• Task to complete: Leaving out the images, reproduce every line of the data that follows exactly.

(Collected data)
====

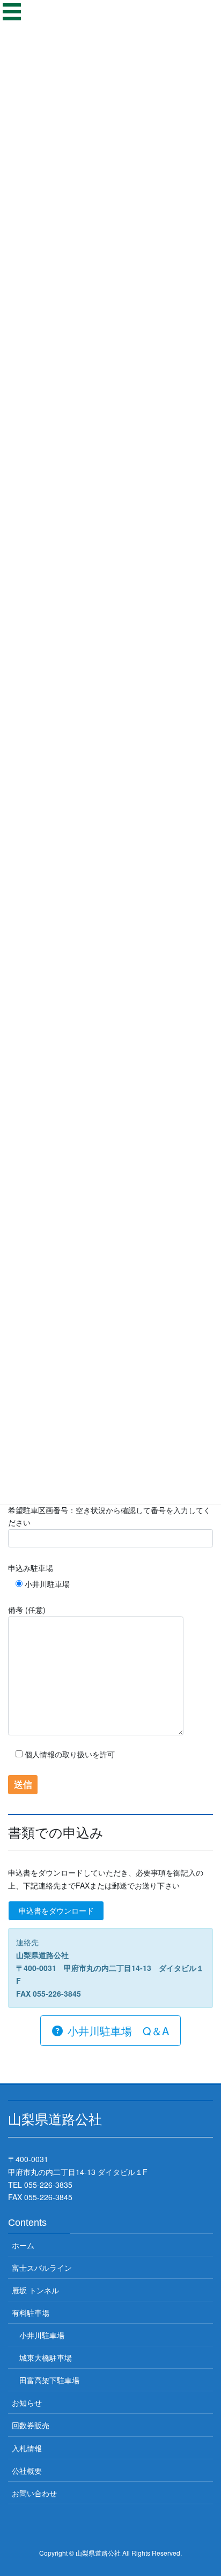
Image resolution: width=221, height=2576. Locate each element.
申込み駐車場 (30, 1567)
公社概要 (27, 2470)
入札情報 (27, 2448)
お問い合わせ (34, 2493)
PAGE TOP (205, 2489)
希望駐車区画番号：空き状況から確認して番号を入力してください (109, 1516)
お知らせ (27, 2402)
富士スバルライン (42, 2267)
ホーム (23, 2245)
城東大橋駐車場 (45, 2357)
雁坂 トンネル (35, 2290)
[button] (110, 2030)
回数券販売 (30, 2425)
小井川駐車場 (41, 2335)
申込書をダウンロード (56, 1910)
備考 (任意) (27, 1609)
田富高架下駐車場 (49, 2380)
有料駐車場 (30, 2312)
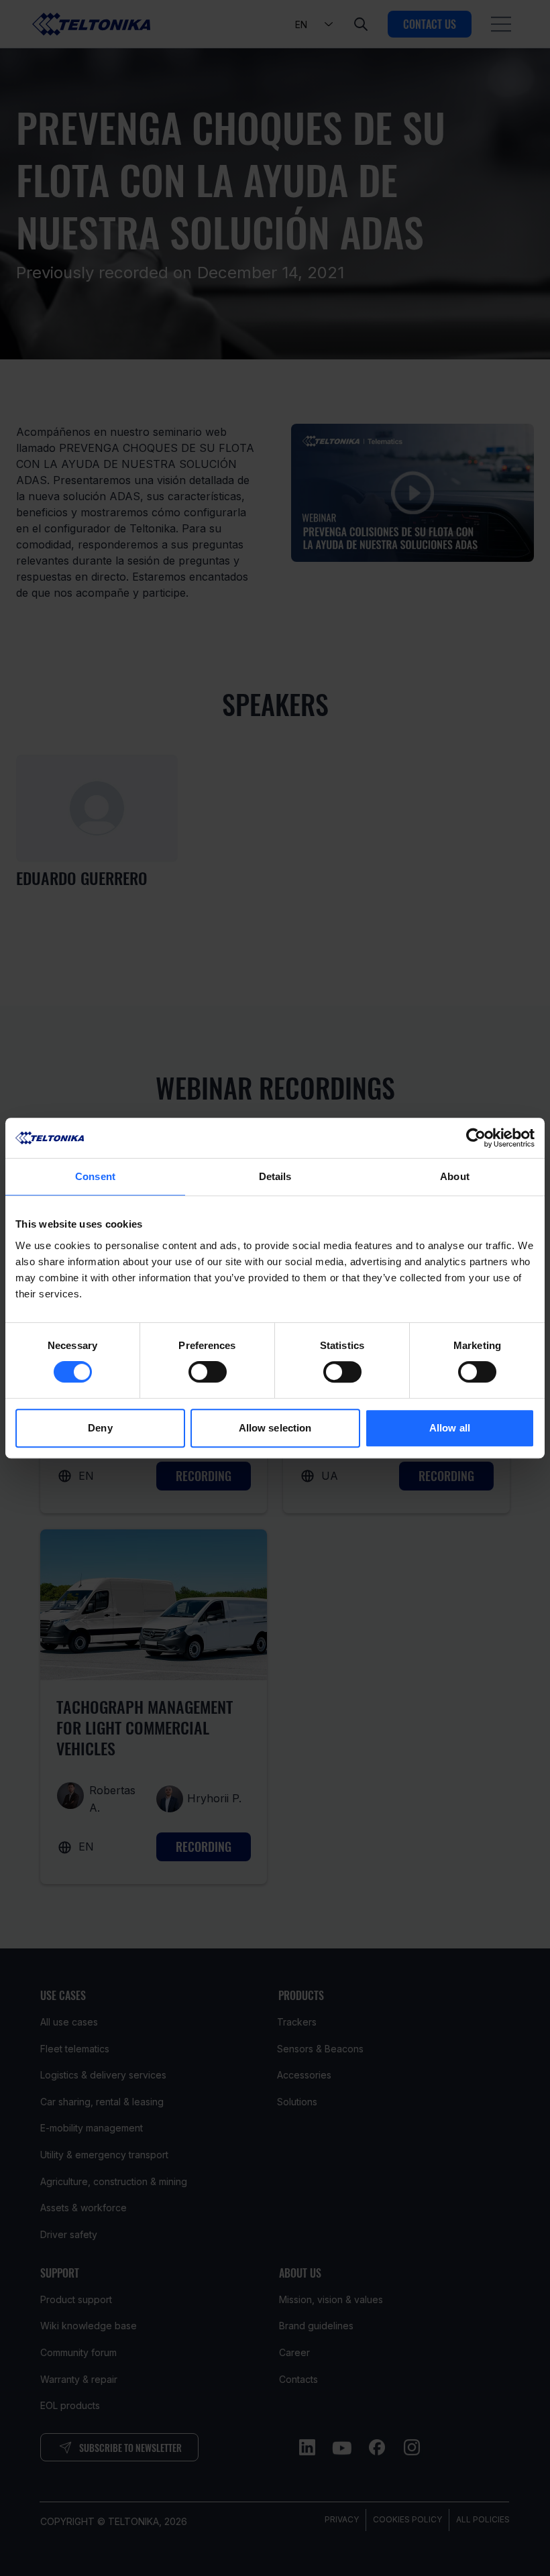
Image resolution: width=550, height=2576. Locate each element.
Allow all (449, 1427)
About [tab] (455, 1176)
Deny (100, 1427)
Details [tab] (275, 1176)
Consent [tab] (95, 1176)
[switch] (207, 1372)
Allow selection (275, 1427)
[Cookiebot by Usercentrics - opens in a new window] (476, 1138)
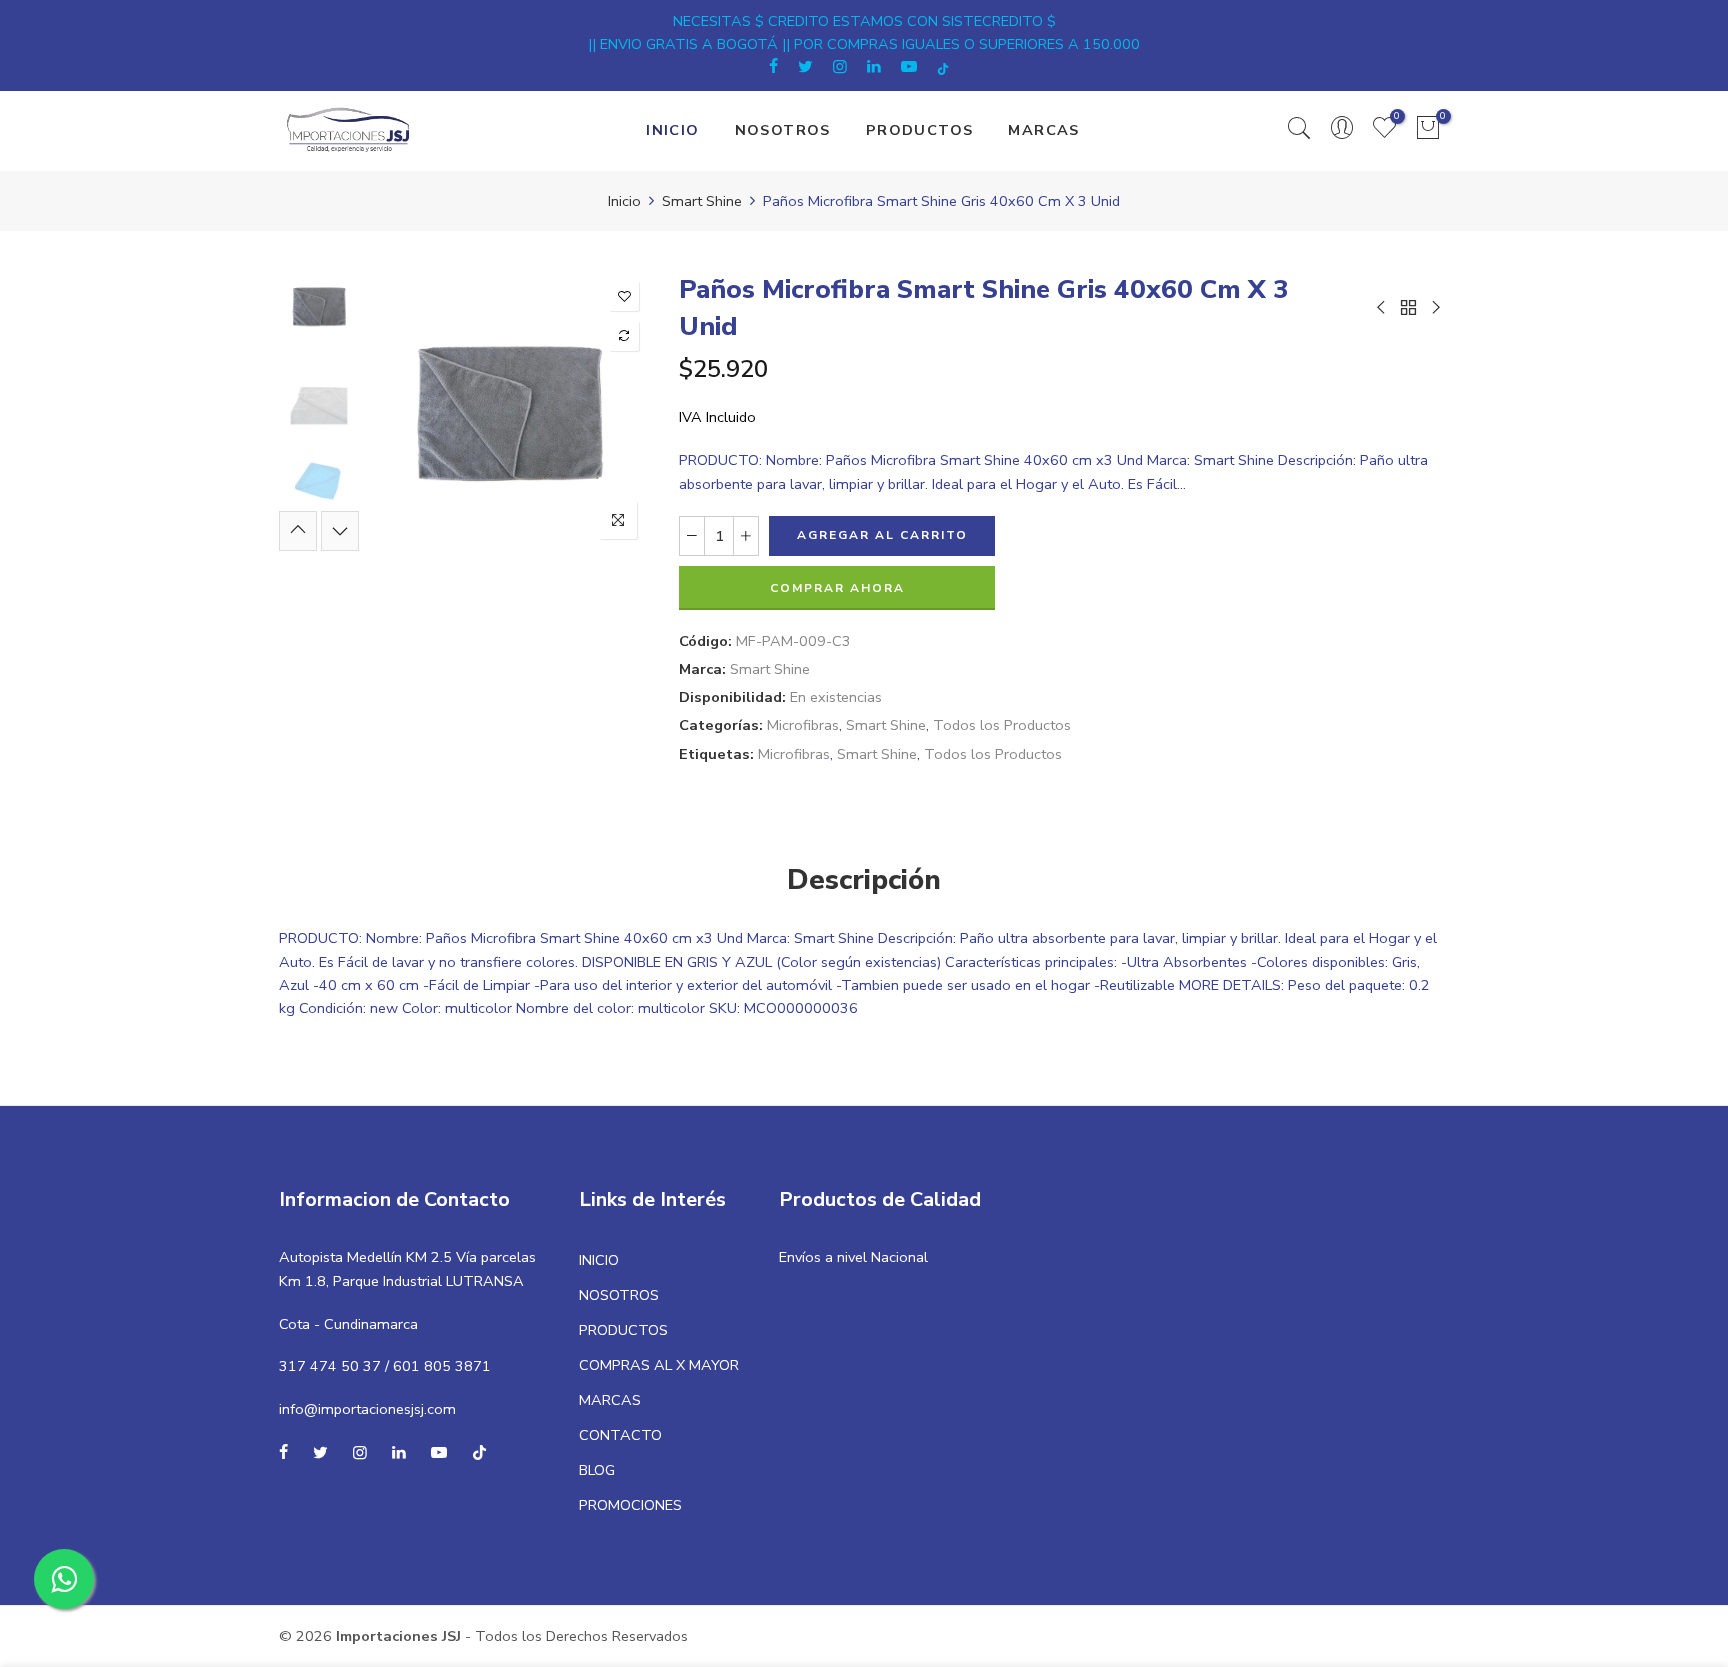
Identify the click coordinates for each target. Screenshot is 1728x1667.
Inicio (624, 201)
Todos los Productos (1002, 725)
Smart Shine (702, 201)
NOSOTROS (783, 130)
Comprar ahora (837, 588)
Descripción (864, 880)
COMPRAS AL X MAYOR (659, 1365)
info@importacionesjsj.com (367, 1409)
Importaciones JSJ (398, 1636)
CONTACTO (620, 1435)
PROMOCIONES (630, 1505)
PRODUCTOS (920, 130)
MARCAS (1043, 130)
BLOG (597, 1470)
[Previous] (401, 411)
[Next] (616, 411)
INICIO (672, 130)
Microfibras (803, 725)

====

• Solution to this task:
Image resolution: width=221, height=2576. Locate each element.
申込み駐車場 (30, 1567)
公社概要 (27, 2470)
入札情報 (27, 2448)
お問い合わせ (34, 2493)
PAGE TOP (205, 2489)
希望駐車区画番号：空き状況から確認して番号を入力してください (109, 1516)
お知らせ (27, 2402)
富士スバルライン (42, 2267)
ホーム (23, 2245)
城東大橋駐車場 (45, 2357)
雁坂 トンネル (35, 2290)
[button] (110, 2030)
回数券販売 (30, 2425)
小井川駐車場 (41, 2335)
申込書をダウンロード (56, 1910)
備考 (任意) (27, 1609)
田富高架下駐車場 (49, 2380)
有料駐車場 (30, 2312)
Image resolution: width=550, height=2576. Locate each element.
Allow all (449, 1427)
About [tab] (455, 1176)
Deny (100, 1427)
Details [tab] (275, 1176)
Consent [tab] (95, 1176)
[switch] (207, 1372)
Allow selection (275, 1427)
[Cookiebot by Usercentrics - opens in a new window] (476, 1138)
Identify the click coordinates for each target. Screenshot is 1728x1667.
Inicio (624, 201)
Todos los Productos (1002, 725)
Smart Shine (702, 201)
NOSOTROS (783, 130)
Comprar ahora (837, 588)
Descripción (864, 880)
COMPRAS AL X MAYOR (659, 1365)
info@importacionesjsj.com (367, 1409)
Importaciones JSJ (398, 1636)
CONTACTO (620, 1435)
PROMOCIONES (630, 1505)
PRODUCTOS (920, 130)
MARCAS (1043, 130)
BLOG (597, 1470)
[Previous] (401, 411)
[Next] (616, 411)
INICIO (672, 130)
Microfibras (803, 725)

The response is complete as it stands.